Part of that, perhaps my favorite part, is the way that CGI dogs are built; they're big, black, and mean (at first glance, one thinks they may be giants), but are kind of pug-ish in the face. Indeed, they look maybe one notch too human, enough to give them an unusual amount of expression but not quite enough to look like cartoons or alien creatures, or make them too sympathetic It's just good enough to skirt the edge of the uncanny valley, and allows for some decent, if not quite great, action set-ups, just enough to let one acknowledge the fantasy but not enough to make it silly.

The downside to this approach of taking things seriously is that a film can easily wind up grim rather than just played straight, and that's what happens here. While few of these characters deserve to die, the film seldom offers someone to root for in a situation where they've got agency. The group never really jells as one that's really interesting to spend time with, and when they're split up but only a few really have something to do - mostly Lee Sun-kyun's Jung-won, who is the film's most abrasive character - you don't really miss the rest as they disappear.

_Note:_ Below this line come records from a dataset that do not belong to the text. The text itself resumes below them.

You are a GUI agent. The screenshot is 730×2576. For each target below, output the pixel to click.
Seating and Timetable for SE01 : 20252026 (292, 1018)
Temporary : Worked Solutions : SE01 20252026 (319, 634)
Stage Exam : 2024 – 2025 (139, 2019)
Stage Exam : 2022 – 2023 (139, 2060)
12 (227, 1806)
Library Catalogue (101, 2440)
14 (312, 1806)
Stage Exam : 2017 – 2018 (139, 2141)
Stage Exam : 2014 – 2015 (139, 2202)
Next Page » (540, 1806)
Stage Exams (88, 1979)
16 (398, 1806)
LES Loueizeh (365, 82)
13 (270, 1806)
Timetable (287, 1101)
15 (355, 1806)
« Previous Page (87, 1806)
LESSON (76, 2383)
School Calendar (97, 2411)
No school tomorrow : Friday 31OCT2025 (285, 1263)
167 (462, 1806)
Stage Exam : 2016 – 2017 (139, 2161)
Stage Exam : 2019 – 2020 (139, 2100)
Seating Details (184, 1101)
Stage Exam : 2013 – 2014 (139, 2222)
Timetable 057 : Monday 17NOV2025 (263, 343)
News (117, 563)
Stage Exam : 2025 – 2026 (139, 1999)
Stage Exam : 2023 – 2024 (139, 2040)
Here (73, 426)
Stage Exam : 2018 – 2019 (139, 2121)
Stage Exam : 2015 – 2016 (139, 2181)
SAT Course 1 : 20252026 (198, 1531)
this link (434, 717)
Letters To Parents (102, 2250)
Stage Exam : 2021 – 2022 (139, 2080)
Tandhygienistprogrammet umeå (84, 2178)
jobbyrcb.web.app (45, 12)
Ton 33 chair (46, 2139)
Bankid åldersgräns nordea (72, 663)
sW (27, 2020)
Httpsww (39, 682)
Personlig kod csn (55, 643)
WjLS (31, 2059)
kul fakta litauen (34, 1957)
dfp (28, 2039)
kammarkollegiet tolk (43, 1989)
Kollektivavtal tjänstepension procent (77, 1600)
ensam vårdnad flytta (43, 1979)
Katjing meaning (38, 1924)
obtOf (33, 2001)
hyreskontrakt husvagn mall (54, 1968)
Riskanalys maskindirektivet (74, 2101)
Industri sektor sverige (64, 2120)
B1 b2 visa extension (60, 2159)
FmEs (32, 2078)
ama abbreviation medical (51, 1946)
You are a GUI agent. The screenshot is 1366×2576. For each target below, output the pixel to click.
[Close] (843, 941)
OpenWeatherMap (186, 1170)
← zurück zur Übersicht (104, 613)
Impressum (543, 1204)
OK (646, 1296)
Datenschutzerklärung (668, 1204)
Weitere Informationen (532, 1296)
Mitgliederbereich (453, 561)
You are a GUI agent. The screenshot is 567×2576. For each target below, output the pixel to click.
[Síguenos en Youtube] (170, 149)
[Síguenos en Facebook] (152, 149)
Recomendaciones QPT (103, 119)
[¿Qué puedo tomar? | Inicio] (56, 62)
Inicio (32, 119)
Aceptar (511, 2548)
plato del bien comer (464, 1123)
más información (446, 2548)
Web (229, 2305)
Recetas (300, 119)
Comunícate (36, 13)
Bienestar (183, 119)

A film like this has to either have compelling subplots or problems to solve on top of the high concept, and Project Silence often stops at just the clever idea.

That said, it's not nearly as dreary as the other genre movie that opened this weekend, the highly-polished but utterly fun-free Longlegs; you can have some fun in it. I can't help but wonder how much more fun it would have been if we spent half as much time with the golfer and her dotty sister as with the guy with a security clearance.